In 2015, a high prevalence characteristic 'Very good or excellent self-perceived health' had a CV of 1.3% at the Canada level and no higher than 4.6% at the provincial level. A low prevalence characteristic 'Excludes gluten from diet' had a CV of 9.1% at the Canada level and up to 29.5% in some provinces. Disaggregating estimates further by age group or sex will increase the coefficient of variation.
In 2015, around 25% of respondents were imputed for total household income.
The overall estimation response rate at the Canada level is 62%. Response rates by province are provided in Chapter 9 of the 2015 CCHS-Nutrition User Guide.
Much time and effort was devoted to reducing non-sampling errors in the survey.
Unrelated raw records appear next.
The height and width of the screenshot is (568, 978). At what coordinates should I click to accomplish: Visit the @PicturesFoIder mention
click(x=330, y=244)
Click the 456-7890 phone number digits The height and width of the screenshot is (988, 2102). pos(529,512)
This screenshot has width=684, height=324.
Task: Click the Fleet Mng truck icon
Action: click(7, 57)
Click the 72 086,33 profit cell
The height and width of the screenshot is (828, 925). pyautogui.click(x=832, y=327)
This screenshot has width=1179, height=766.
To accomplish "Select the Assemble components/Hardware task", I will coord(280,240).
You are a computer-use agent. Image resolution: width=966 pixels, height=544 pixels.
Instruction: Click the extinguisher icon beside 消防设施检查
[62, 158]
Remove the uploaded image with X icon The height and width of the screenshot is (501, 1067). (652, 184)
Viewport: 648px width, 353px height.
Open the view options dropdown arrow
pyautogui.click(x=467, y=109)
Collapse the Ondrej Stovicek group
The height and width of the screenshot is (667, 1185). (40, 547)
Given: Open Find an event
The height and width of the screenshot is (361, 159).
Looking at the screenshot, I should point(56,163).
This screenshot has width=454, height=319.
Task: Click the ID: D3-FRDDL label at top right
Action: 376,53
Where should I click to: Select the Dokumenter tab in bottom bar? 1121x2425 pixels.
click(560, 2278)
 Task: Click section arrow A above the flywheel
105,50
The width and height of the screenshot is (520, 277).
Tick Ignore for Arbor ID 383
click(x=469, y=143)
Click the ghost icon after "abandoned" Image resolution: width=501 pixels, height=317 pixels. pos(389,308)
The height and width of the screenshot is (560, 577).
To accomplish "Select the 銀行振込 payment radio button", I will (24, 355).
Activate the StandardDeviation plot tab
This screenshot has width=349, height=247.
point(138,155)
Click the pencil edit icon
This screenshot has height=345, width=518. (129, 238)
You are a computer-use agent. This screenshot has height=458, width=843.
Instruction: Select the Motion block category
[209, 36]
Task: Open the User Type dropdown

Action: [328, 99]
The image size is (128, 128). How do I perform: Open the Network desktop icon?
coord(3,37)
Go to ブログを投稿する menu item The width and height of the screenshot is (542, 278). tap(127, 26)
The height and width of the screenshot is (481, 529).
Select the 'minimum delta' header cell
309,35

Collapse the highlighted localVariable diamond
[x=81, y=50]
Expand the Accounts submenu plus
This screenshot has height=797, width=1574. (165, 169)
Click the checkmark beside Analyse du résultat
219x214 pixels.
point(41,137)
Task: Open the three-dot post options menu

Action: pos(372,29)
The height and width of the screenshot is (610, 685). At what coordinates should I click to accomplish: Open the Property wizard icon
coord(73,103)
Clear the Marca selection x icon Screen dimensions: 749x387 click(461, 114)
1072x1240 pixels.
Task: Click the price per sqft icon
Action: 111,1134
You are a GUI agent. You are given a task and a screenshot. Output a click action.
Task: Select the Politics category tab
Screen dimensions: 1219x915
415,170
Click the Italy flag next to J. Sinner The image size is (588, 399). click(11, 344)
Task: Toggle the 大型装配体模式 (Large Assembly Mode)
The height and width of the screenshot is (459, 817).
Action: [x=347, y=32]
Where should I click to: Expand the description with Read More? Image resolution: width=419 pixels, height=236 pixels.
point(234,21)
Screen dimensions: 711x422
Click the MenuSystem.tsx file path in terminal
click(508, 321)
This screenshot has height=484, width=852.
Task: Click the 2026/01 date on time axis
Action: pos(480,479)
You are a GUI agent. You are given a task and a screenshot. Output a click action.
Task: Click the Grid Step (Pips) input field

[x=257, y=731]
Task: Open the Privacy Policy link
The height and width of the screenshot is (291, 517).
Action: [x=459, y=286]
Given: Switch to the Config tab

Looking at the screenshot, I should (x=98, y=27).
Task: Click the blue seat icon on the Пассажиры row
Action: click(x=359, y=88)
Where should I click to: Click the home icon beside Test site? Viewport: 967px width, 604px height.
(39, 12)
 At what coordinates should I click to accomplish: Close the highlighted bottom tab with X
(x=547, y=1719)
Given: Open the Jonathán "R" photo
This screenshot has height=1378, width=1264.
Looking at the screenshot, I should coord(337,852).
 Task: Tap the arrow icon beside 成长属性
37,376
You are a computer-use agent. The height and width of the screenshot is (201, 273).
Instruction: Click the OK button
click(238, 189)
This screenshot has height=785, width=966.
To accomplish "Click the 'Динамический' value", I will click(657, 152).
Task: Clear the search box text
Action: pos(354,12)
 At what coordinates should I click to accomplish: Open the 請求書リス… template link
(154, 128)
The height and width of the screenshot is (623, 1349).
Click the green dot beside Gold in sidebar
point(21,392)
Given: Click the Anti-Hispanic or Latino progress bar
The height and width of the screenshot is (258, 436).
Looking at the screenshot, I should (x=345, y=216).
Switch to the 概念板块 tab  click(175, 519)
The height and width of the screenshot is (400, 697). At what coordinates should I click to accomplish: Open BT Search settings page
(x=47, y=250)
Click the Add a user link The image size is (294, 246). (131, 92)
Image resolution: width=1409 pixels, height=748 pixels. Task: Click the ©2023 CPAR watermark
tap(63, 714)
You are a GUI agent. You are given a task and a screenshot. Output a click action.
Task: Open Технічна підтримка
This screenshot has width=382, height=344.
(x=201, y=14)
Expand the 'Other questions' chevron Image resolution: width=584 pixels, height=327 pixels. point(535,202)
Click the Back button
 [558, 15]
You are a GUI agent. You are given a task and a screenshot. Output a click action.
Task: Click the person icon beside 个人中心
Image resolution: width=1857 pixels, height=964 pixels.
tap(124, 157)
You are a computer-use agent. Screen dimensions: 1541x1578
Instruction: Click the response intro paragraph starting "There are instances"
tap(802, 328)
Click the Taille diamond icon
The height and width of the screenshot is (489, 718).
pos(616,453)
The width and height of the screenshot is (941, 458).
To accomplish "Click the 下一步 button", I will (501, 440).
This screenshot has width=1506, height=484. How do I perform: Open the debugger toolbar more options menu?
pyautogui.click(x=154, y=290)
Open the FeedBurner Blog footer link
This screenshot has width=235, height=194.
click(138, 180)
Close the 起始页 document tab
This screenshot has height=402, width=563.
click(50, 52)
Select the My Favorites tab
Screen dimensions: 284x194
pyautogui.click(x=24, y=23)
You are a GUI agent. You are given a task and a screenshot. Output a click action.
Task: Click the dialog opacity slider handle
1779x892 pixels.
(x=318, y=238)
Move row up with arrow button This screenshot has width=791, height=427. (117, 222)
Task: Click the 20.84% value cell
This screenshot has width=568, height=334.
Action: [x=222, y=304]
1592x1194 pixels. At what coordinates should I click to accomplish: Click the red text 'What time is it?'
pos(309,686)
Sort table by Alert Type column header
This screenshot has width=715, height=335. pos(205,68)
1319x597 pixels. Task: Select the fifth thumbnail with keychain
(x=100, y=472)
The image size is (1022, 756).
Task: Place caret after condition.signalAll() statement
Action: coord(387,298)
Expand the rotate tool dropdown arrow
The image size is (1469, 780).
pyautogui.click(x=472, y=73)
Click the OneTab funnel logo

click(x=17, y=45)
Quality assurance measures were applied at each stage of the data collection and processing cycle to control the quality of the data. For example, within the computer-assisted questionnaire, there were edits that prompted the interviewer to confirm with the respondent any values of high amounts of food consumed.
The effect of non-response on survey results is a major source of non-sampling error in surveys. The scope of non-response varies from partial non-response (where the respondent does not respond to one or more questions) to total non-response.
Partial nonresponse to the income and postal code questions were treated by imputation, as described above. Partial nonresponse to all other variables is given as its own value in the data file, enabling users to tailor the treatment of partial nonresponse in their particular analysis.
There was total non-response when the person selected to participate in the survey refused to do so or could not be contacted by the interviewer. Cases of total non-response were taken into account during weighting by correcting the weights of persons who responded to the survey in order to compensate for those who did not respond.
In addition to increasing variance (accuracy), non-response can result in biased estimates if non-respondents have different characteristics from respondents. To reduce the number of non-response cases and to ensure that procedures are followed consistently, the interviewers were all extensively trained by Statistics Canada and provided with detailed interviewer manuals. Refusals are followed up by an interviewer manager to encourage respondents to participate in the survey. Total non-response is handled by adjusting the weight of households that responded to the survey to compensate for those who do not respond.
The target population of the 2015 CCHS-Nutrition covers the population 1 year of age and over living in private dwellings in the ten provinces. Excluded from the survey's coverage are: persons living on reserves and other Aboriginal settlements, full-time members of the Canadian forces and the institutionalized population. Altogether these exclusions represent less than 10% of the target population.